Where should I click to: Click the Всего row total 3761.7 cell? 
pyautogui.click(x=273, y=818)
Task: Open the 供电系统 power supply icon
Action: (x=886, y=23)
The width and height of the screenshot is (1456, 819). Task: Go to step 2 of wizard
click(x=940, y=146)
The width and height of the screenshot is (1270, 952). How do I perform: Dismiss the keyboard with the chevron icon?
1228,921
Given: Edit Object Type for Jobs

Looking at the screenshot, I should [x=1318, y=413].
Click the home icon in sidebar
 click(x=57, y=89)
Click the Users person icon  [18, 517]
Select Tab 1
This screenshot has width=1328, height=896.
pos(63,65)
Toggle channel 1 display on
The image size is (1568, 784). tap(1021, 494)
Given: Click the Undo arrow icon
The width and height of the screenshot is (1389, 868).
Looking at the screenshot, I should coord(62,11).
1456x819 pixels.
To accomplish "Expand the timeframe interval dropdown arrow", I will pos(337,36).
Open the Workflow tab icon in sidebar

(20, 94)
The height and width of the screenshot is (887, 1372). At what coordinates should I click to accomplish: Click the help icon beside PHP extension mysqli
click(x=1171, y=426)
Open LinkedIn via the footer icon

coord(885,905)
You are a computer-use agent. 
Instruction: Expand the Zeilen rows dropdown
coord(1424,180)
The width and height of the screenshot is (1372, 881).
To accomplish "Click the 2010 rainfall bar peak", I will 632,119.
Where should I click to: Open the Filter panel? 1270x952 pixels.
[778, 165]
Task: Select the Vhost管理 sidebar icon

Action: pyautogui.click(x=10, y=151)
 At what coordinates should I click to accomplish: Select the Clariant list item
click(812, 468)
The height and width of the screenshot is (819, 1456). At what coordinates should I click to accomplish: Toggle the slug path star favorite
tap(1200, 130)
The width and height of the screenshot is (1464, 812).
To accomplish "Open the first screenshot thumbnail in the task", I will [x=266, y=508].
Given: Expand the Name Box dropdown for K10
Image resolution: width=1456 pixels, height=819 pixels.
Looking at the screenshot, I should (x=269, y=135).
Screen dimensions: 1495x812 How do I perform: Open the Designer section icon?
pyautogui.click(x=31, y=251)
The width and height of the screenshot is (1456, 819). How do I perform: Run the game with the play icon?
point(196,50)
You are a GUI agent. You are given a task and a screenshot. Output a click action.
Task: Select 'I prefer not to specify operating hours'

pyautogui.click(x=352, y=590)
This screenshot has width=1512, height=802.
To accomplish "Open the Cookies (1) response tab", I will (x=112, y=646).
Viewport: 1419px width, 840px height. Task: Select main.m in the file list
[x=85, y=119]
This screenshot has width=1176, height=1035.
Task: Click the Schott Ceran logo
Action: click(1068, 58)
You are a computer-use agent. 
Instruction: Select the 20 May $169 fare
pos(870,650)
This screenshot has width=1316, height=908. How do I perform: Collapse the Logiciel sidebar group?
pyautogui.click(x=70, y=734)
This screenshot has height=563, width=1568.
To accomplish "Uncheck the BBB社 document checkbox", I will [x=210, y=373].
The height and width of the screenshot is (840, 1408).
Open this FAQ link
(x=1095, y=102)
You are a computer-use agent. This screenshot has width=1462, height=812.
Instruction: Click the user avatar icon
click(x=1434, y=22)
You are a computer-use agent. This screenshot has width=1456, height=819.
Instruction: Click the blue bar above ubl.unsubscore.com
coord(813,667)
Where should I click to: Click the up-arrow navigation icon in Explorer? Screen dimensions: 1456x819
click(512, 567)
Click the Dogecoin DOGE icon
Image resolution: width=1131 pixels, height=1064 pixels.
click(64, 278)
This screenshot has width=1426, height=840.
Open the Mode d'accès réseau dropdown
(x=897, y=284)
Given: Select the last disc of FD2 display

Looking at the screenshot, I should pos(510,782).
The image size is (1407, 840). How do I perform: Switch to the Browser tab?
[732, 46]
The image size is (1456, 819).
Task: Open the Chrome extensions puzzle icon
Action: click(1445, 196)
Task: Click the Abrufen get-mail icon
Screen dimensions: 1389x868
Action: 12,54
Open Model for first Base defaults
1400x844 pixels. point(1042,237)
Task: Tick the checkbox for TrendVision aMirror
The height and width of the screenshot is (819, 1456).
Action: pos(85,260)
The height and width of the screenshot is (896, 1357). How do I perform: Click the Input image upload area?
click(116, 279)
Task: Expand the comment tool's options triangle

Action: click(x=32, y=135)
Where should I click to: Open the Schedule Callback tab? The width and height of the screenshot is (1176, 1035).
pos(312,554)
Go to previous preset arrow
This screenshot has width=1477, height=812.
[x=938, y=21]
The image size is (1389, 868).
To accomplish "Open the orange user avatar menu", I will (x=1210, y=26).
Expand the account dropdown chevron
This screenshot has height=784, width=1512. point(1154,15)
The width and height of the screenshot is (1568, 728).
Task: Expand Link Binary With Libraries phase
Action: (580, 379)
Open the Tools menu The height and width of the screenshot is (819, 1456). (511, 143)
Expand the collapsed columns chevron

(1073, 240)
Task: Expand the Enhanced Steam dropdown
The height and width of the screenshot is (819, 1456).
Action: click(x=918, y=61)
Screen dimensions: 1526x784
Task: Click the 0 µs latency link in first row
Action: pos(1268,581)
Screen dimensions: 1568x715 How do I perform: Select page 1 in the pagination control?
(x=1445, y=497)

****

Copy out, from the listing above, every line that contains the string "computer".

* Response
You are a computer-use agent. 
You are a computer-use agent. 
You are a computer-use agent. This screenshot has width=1462, height=812.
You are a computer-use agent. This screenshot has width=1456, height=819.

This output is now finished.